Mike Florio Is Once Again Clueless About the Detroit Lions
Every now and then, Pro Football Talk’s Mike Florio washes off his purple-and-gold facepaint and talks about the Detroit Lions. He almost always makes you wish he’d just stick with the Vikings talk, and Friday was no exception. On his show, he discussed why David Montgomery‘s return shouldn’t change things for the Lions offense.
“Jahmyr Gibbs has been phenomenal with David Montgomery injured,” Florio starts out. “And it’s almost better for the Lions if it’s just Jahmyr Gibbs. They’re committed to the Sonic and Knuckles approach, like… Mike Alstott and Warrick Dunn in Tampa. You got Montgomery, you got Gibbs, that’s great. But when Gibbs has the potential to be Saquon Barkley or Derrick Henry, what do you do?”
Don’t worry! Florio is on the case! “It sure sounds like they’re gonna plug Montgomery into the same role he’s always had, which will keep Gibbs from having the kind of game that we saw against the Vikings in Week 18.”
Uh… no…
You won’t hear any argument against Gibbs’ mini-run as the lead back. The dude was incredible. In three games, he had nearly 500 yards from scrimmage (335 on the ground) and six touchdowns. He’s a premier back in the NFL.
But having Gibbs be the bell cow when Montgomery is in the lineup is missing the point of the Lions altogether. Detroit doesn’t use Gibbs like Barkley or Henry because they don’t need him to be Barkley or Henry. We saw it work when they had to have Gibbs take on that role and workload, but things worked great before Montgomery went down.
What this team needs to do is punch other teams in the goddamn mouth, and Montgomery helps them do exactly that. This team can outclass almost anyone on pure skill, but as Kerby Joseph said this week, “We be beating people up.” Having Montgomery dish out punishment up the middle stacks on top of the punishment linemen and linebackers already get from the offensive line, and it’s a big part of the Lions’ overall philosophy of creating cumulative attrition that wears opponents down.
Gibbs is a tough runner for his frame, but Montgomery’s grinding style lets Gibbs do what he does best: overwhelm defenses with speed. Florio acts as if the Lions’ running back snap share is a zero-sum game, that any snap Montgomery takes removes opportunities for Gibbs to be brilliant. That’s not the case at all.
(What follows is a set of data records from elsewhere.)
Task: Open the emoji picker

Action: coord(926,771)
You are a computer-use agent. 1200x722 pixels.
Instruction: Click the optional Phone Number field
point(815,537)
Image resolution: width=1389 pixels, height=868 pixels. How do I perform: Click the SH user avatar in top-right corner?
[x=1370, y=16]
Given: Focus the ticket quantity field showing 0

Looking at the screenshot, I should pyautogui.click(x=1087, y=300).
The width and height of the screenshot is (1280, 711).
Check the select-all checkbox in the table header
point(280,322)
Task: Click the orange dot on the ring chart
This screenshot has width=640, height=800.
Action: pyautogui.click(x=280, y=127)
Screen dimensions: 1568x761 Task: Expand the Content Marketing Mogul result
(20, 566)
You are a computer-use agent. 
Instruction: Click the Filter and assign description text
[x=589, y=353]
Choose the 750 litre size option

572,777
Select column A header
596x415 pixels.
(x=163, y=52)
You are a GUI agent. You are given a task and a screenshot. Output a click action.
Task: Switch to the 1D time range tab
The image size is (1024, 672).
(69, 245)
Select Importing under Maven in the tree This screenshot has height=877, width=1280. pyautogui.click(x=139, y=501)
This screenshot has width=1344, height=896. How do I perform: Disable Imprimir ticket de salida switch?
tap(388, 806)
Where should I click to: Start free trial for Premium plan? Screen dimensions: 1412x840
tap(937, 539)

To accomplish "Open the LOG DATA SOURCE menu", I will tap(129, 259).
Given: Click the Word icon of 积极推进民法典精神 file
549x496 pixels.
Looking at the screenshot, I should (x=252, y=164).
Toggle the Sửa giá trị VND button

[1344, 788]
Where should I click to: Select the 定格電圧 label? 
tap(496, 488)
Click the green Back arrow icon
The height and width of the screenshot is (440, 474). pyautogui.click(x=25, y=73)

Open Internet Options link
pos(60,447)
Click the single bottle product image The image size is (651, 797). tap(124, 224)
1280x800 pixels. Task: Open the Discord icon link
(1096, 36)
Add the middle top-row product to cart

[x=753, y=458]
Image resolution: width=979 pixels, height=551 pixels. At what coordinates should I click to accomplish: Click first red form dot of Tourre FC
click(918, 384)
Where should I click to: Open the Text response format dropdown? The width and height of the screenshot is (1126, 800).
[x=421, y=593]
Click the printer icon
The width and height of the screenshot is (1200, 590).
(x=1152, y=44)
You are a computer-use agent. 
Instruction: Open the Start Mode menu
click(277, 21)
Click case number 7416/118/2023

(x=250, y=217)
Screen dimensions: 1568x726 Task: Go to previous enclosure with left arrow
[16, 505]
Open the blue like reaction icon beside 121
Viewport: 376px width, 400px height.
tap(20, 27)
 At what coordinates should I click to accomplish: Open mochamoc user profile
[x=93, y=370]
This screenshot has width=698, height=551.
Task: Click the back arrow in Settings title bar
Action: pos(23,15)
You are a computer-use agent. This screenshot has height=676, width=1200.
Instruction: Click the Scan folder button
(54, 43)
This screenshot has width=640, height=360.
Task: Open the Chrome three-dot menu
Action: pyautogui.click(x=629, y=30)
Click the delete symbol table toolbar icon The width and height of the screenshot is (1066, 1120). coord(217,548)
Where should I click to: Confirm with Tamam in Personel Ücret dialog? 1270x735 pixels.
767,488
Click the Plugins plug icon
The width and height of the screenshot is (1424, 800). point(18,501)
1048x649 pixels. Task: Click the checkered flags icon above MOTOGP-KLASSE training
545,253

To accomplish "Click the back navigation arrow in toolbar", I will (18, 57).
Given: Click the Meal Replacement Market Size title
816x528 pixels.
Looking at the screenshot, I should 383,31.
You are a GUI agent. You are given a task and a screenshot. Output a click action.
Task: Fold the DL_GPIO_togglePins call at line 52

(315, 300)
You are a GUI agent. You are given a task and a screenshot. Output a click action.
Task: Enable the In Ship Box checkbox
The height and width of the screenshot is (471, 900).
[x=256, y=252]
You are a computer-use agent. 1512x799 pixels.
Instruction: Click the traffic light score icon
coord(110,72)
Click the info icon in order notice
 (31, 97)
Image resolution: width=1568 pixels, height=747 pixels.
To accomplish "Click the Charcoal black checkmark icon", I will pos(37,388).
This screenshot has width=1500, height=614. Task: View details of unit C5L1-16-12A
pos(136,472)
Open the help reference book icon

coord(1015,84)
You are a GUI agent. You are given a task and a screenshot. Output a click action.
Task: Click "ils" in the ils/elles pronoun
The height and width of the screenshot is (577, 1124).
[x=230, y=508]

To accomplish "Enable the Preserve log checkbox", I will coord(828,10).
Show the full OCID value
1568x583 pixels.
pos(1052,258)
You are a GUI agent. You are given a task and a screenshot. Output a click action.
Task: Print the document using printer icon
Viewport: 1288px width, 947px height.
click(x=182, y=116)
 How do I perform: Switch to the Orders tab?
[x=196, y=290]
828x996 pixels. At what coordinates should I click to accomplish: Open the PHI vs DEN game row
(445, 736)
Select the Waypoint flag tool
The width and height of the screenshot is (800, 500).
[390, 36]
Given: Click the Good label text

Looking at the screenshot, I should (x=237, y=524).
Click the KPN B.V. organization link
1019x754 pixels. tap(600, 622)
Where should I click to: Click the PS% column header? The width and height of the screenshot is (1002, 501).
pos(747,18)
The two work in concert, not take away from each other.
That matters, and it’ll especially matter in the playoffs. All apologies to Florio, but he only got to see his Vikings lose one playoff game this year, and Week 18’s dismantling wasn’t it. You can call it a playoff-style atmosphere all you want, but everyone knows that the playoffs are a different thing altogether. Defensive coordinators bring the A-games and the closer you are to one-dimensional, the easier it is to successfully gameplan against even someone like Gibbs. Montgomery gives Washington, Philadelphia, and St. Louis an extra thing to worry about, an extra wrinkle to plan against.
Besides, it’s not like Gibbs was hurting for big performances before Montgomery’s injury. Gibbs topped the century mark for yards from scrimmage eight of his first 14 games and had four multi-touchdown outings. He even had a 160-yard performance (116 rushing), two-touchdown performance against Florio’s Vikings in Week 7 — the exact kind of big game Florio claimed wouldn’t be possible with Montgomery “taking” snaps away from Gibbs.